Sono state riportate biopsie del nervo surale in 8 pazienti in 4 studi diversi, con risultati che rivelano una perdita variabile di fibre mielinizzate, degenerazione assonale acuta e alcuni gruppi di fibre mielinizzate rigeneranti,4-6, 13 risultati simili ad altri dati pubblicati sulla patologia dei nervi surali nel diabete.41, 42 Non ci sono rapporti di una biopsia di follow-up in questi soggetti con neuropatia dolorosa acuta.

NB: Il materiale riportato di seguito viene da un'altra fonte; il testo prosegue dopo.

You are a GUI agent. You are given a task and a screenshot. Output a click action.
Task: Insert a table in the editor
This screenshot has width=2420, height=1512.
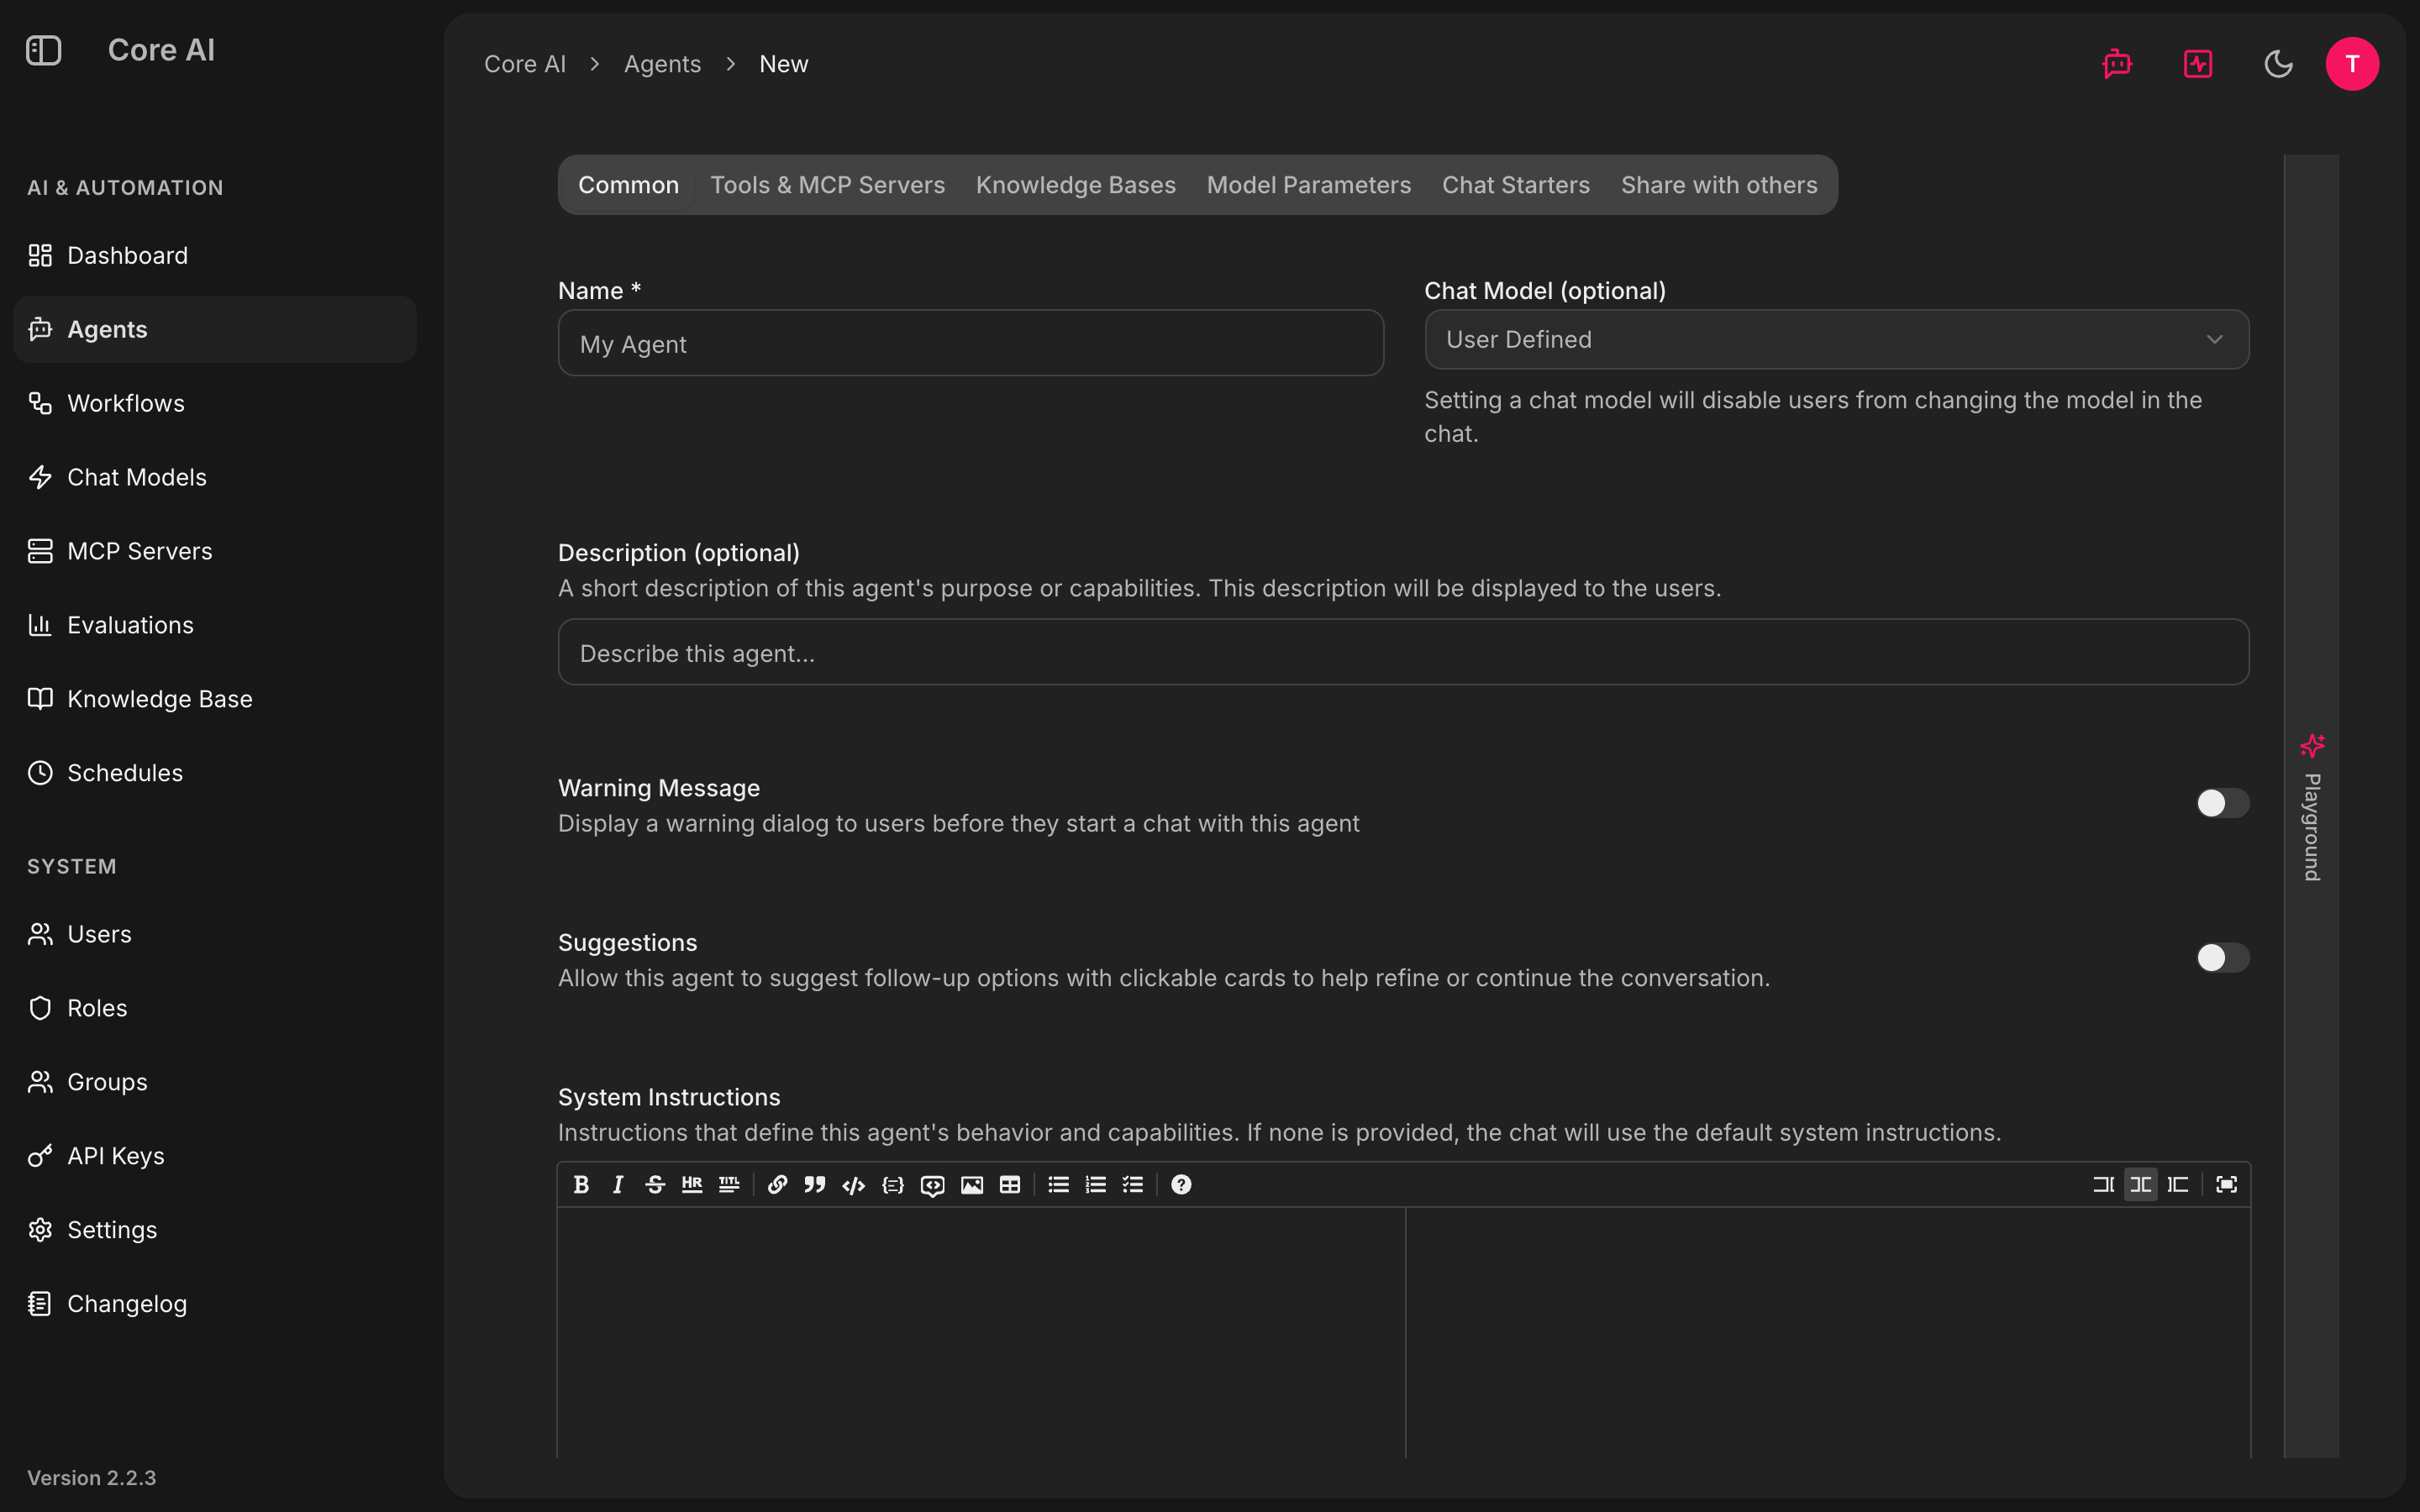tap(1010, 1184)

Degli 8 soggetti del nostro studio con biopsie cutanee, tutti avevano densità di fibre nervose borderline o anormali alla gamba distale. Anomalie morfologiche, compresi grandi rigonfiamenti su piccole fibre nervose, sono stati visti in diversi individui (Figura 2 supplementare). La diminuzione della IENFD nei siti prossimali tendeva ad essere vista in quelli con una distribuzione più diffusa del dolore, ma non in tutti i casi. Gli individui con dolore prossimale che avevano un IENFD normale alle cosce distali e prossimali avevano gonfiori di fibre nervose più prominenti. Noi, e altri, abbiamo riferito che grandi rigonfiamenti di fibre nervose sono associati a un declino della densità delle fibre nervose intraepidermiche.15, 43 Tuttavia, i soggetti con grandi rigonfiamenti che avevano biopsie ripetute 1 anno dopo non avevano una riduzione dello IENFD e non avevano anomalie morfologiche. Questi dati suggeriscono che se lo stimolo per il danno nervoso viene rimosso, i rigonfiamenti delle fibre nervose non devono necessariamente presagire un declino della densità delle fibre nervose intra-epidermiche.44, 45

I casi in questo rapporto evidenziano che i sintomi, i segni e le misure oggettive delle piccole fibre nervose mielinizzate e non mielinizzate possono migliorare nei pazienti con una storia prolungata di controllo del glucosio molto scarso. Dopo 18 mesi di miglioramento del controllo del glucosio, ci sono stati miglioramenti nel dolore, nei sintomi e nei test della funzione autonoma e nel IENFD. I miglioramenti negli individui con diabete di tipo 2 non erano così marcati come in quelli con diabete di tipo 1. Ci sono diversi fattori che possono spiegare le differenze tra questi gruppi. In particolare, gli individui con diabete di tipo 1 erano più giovani, avevano meno condizioni mediche co-morbide come l’iperlipidemia e l’ipertensione, noti fattori di rischio per la polineuropatia diabetica,46 e infine avevano un migliore controllo del glucosio (A1C medio di 6,3) rispetto a quelli con diabete di tipo 2 (A1C medio di 8,1). Tuttavia, anche nei pazienti con diabete di tipo 2 il dolore è migliorato sostanzialmente. Suggeriamo che la “neuropatia indotta dal trattamento” comprenda più accuratamente il disturbo rispetto al termine storico “neurite insulinica”.